# One-Way ANOVA Test in R

- What is one-way ANOVA test?
- Assumptions of ANOVA test
- How one-way ANOVA test works?
- Visualize your data and compute one-way ANOVA in R
- Summary
- See also
- Read more
- Infos

# What is one-way ANOVA test?

**one-way**

**analysis of variance**(

**ANOVA**), also known as

*one-factor ANOVA*, is an extension of independent two-samples

**t-test**for comparing means in a situation where there are more than two groups. In

**one-way ANOVA**, the data is organized into several groups base on one single grouping variable (also called

*factor*variable). This tutorial describes the basic principle of the

**one-way**

**ANOVA test**and provides practical

**anova test examples**in R software.

**ANOVA test hypotheses**:

- Null hypothesis: the means of the different groups are the same
- Alternative hypothesis: At least one sample mean is not equal to the others.

Note that, if you have only two groups, you can use t-test. In this case the F-test and the t-test are equivalent.

# Assumptions of ANOVA test

Here we describe the requirement for **ANOVA test**. ANOVA test can be applied only when:

- The observations are obtained independently and randomly from the population defined by the factor levels
- The data of each factor level are normally distributed.
- These normal populations have a common variance. (
**Levene’s test**can be used to check this.)

# How one-way ANOVA test works?

Assume that we have 3 groups (A, B, C) to compare:

- Compute the common variance, which is called
**variance within samples**(\(S^2_{within}\)) or**residual variance**. - Compute the variance between sample means as follow:
- Compute the mean of each group
- Compute the
**variance between sample means**(\(S^2_{between}\))

- Produce F-statistic as the ratio of \(S^2_{between}/S^2_{within}\).

Note that, a lower ratio (ratio < 1) indicates that there are no significant difference between the means of the samples being compared. However, a higher ratio implies that the variation among group means are significant.
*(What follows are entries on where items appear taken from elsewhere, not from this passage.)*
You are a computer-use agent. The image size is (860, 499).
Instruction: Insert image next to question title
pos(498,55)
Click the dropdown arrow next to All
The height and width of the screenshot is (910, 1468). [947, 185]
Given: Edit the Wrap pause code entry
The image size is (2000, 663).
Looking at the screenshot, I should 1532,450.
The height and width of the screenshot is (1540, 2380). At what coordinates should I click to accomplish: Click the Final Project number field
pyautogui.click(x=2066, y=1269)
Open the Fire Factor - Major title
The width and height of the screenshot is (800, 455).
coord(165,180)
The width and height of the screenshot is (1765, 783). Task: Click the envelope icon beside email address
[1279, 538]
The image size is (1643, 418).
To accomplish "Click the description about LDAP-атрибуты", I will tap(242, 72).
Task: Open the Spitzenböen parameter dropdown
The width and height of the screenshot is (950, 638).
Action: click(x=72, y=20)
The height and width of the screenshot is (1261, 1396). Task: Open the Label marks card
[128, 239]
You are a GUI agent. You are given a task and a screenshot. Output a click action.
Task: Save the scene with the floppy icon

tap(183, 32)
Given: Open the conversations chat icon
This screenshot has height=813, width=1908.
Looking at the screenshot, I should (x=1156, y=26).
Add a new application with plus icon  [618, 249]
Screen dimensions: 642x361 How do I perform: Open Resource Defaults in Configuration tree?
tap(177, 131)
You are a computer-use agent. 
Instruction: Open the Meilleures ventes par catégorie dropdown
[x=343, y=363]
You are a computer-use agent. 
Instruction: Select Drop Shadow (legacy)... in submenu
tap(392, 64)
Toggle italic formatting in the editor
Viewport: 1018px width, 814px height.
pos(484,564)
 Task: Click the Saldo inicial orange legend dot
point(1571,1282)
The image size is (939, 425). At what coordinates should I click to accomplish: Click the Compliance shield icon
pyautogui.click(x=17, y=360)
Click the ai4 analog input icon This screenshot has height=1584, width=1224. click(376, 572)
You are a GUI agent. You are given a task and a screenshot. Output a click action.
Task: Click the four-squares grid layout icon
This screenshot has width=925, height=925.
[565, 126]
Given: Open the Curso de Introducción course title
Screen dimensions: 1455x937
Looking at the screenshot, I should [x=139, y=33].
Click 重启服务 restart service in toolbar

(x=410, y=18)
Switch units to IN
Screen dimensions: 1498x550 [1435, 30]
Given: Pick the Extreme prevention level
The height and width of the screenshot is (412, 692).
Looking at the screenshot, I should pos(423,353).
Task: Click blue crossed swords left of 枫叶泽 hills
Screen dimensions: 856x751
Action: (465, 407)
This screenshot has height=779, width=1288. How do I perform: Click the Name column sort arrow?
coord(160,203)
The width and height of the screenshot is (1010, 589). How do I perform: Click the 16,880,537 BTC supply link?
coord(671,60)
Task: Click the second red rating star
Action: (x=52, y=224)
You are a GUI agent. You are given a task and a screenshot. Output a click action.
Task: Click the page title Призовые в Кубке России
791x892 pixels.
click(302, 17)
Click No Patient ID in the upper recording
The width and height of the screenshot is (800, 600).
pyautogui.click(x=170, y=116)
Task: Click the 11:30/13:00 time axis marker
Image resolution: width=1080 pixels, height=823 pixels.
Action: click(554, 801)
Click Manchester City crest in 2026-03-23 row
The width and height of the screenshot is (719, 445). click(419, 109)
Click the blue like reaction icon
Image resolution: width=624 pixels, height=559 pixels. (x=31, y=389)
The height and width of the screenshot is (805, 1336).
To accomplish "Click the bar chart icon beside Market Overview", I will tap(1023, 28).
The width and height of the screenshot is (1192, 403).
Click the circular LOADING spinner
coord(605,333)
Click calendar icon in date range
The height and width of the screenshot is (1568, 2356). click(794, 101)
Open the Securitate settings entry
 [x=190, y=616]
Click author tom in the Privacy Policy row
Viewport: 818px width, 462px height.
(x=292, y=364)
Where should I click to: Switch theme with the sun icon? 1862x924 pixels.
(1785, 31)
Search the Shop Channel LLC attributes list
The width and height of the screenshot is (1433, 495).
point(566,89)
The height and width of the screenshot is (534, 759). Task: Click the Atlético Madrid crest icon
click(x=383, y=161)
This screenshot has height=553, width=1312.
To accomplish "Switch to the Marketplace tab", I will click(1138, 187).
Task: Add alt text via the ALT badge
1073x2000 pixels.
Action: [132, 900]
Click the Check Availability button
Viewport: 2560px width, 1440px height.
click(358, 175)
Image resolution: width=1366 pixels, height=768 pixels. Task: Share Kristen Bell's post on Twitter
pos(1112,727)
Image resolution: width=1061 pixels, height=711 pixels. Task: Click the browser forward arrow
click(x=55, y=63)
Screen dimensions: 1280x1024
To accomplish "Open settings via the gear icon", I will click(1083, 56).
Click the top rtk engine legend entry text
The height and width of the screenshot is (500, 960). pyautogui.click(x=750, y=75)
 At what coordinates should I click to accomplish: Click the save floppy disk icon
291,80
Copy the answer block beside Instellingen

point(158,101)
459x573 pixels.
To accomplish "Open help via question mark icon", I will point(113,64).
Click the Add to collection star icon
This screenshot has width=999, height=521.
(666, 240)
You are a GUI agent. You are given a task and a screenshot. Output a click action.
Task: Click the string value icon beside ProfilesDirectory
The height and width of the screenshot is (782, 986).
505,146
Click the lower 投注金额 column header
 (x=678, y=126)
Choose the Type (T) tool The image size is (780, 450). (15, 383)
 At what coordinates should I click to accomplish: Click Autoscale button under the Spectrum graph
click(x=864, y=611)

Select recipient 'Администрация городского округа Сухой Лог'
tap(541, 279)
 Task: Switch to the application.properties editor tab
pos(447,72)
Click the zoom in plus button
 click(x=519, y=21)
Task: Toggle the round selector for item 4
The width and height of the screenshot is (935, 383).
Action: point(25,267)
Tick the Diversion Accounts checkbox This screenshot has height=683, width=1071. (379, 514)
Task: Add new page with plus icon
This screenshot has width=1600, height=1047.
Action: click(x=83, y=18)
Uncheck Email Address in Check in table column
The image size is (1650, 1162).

# Visualize your data and compute one-way ANOVA in R

## Import your data into R

**Prepare your data**as specified here: Best practices for preparing your data set for R**Save your data**in an external .txt tab or .csv files**Import your data into R**as follow:

```
# If .txt tab file, use this
my_data <- read.delim(file.choose())
# Or, if .csv file, use this
my_data <- read.csv(file.choose())
```

Here, we’ll use the built-in R data set named *PlantGrowth*. It contains the weight of plants obtained under a control and two different treatment conditions.

`my_data <- PlantGrowth`

## Check your data

To have an idea of what the data look like, we use the the function **sample_n**()[in **dplyr** package]. The **sample_n**() function randomly picks a few of the observations in the data frame to print out:

```
# Show a random sample
set.seed(1234)
dplyr::sample_n(my_data, 10)
```

```
weight group
19 4.32 trt1
18 4.89 trt1
29 5.80 trt2
24 5.50 trt2
17 6.03 trt1
1 4.17 ctrl
6 4.61 ctrl
16 3.83 trt1
12 4.17 trt1
15 5.87 trt1
```

In R terminology, the column “group” is called factor and the different categories (“ctr”, “trt1”, “trt2”) are named factor levels. **The levels are ordered alphabetically**.

```
# Show the levels
levels(my_data$group)
```

`[1] "ctrl" "trt1" "trt2"`

If the levels are not automatically in the correct order, re-order them as follow:

```
my_data$group <- ordered(my_data$group,
levels = c("ctrl", "trt1", "trt2"))
```

It’s possible to compute summary statistics (mean and sd) by groups using the **dplyr** package.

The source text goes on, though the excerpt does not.